**EXERCISE OBJECTIVE**
Check each line of the records for "pixels"; collect those that have it.

**DATA PROVIDED**
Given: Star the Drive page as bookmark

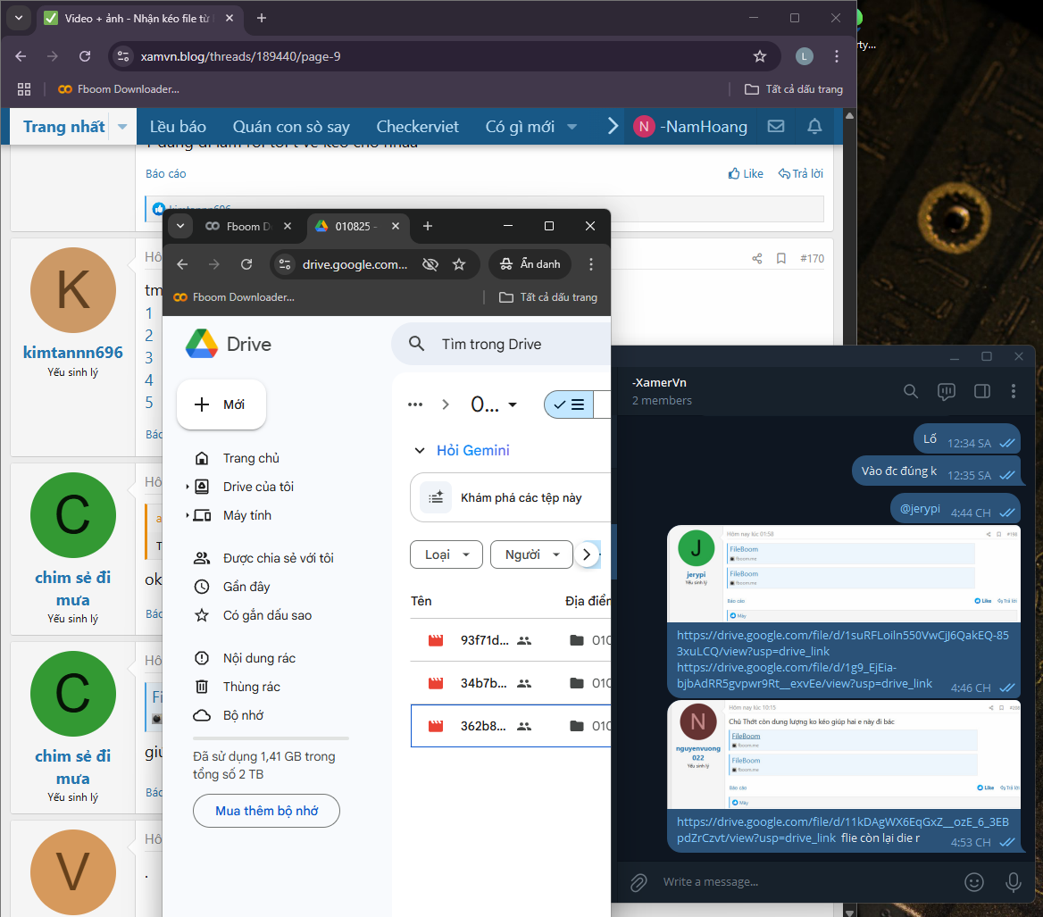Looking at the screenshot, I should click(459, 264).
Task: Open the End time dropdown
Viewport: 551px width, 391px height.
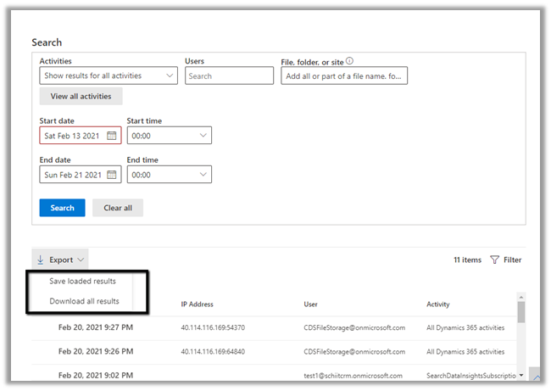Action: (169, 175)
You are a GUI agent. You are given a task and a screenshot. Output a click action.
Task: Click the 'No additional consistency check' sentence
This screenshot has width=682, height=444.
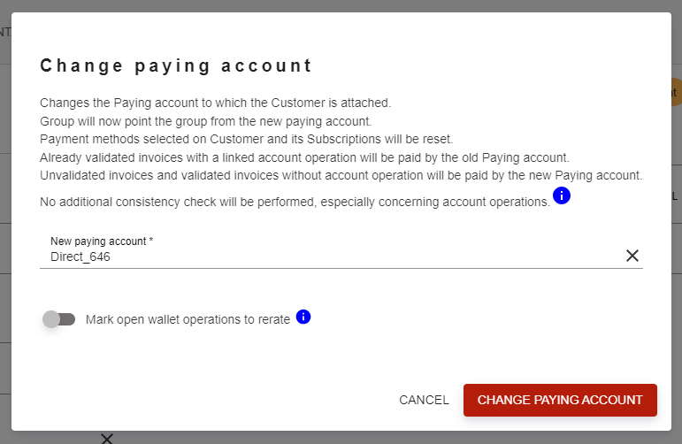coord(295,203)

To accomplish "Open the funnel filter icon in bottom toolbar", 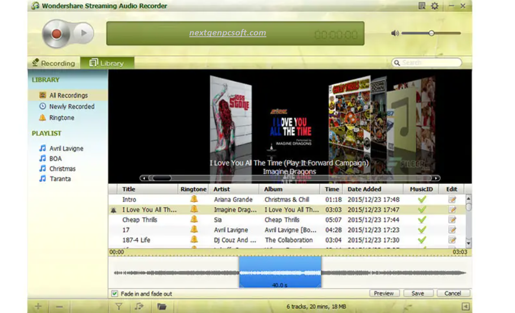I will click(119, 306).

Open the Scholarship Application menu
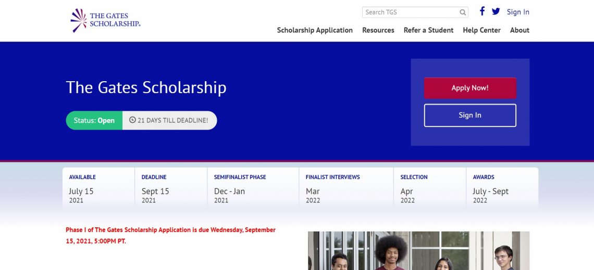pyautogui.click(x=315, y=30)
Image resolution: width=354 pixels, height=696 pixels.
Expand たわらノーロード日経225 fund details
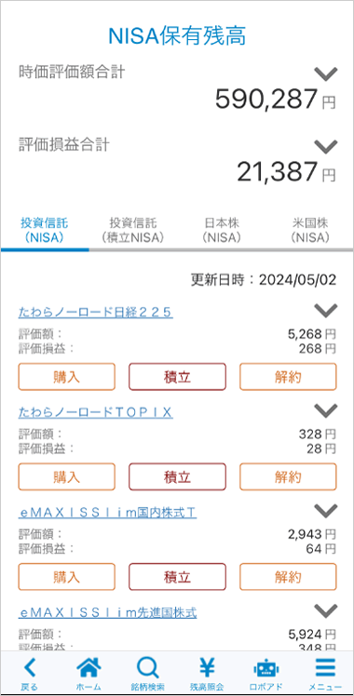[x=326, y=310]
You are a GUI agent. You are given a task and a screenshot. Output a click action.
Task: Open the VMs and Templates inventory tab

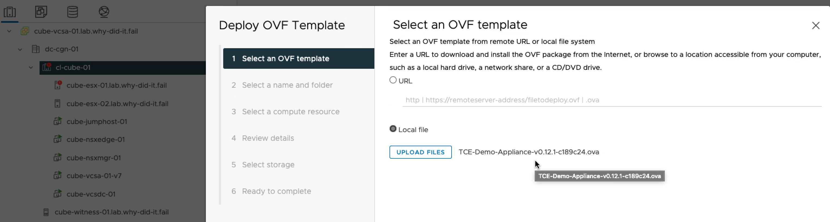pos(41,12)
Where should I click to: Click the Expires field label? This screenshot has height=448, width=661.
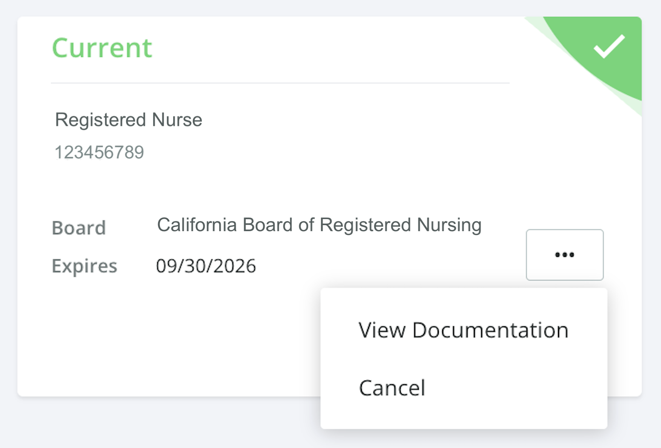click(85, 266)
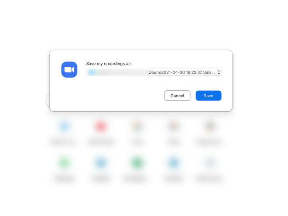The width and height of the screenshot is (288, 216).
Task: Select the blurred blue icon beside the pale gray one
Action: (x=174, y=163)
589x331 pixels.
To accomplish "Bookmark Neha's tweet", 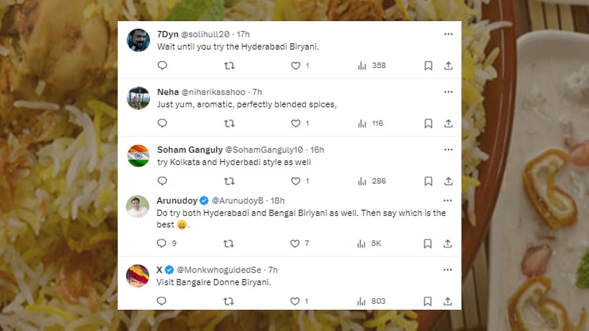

* * *

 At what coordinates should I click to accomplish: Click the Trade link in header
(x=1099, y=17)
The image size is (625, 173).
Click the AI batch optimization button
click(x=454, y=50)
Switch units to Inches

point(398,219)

==

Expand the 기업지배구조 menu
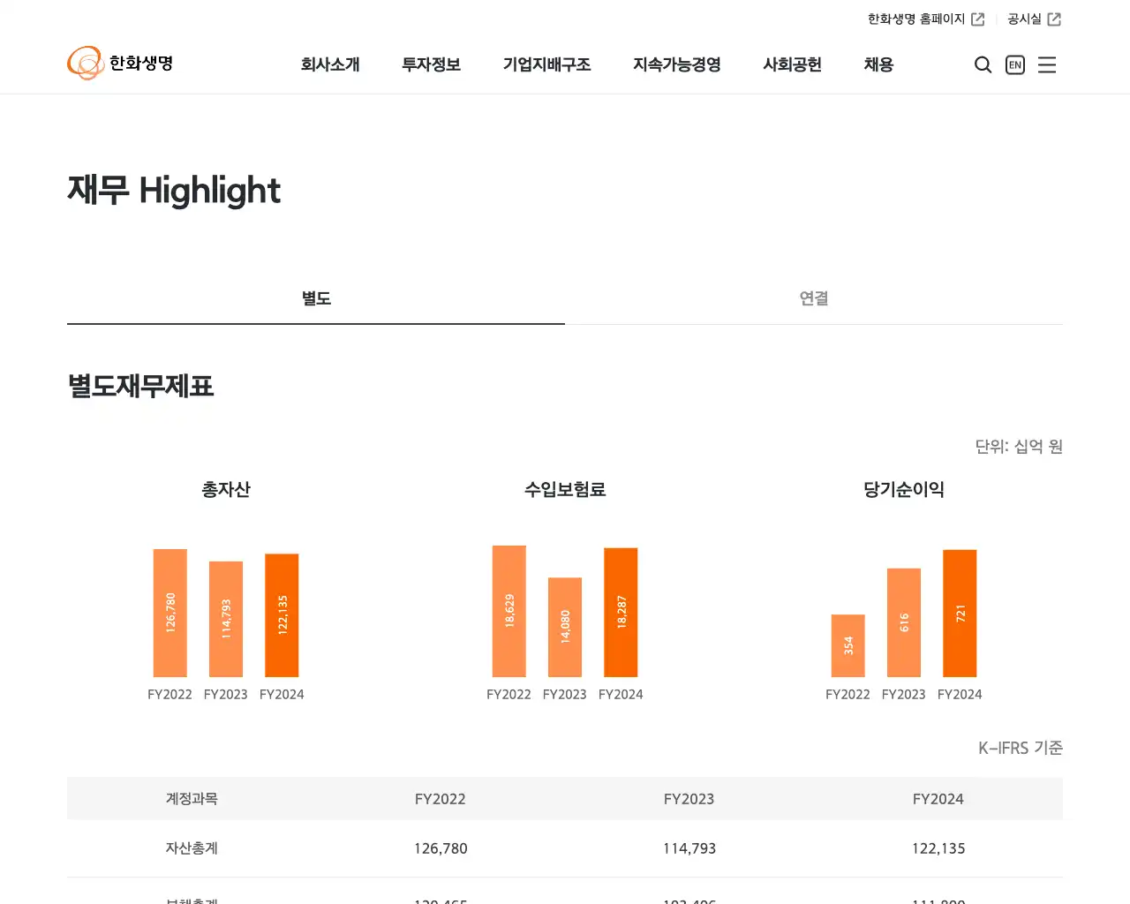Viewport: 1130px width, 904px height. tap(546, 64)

**RESULT BELOW**
Image resolution: width=354 pixels, height=696 pixels.
589x331 pixels.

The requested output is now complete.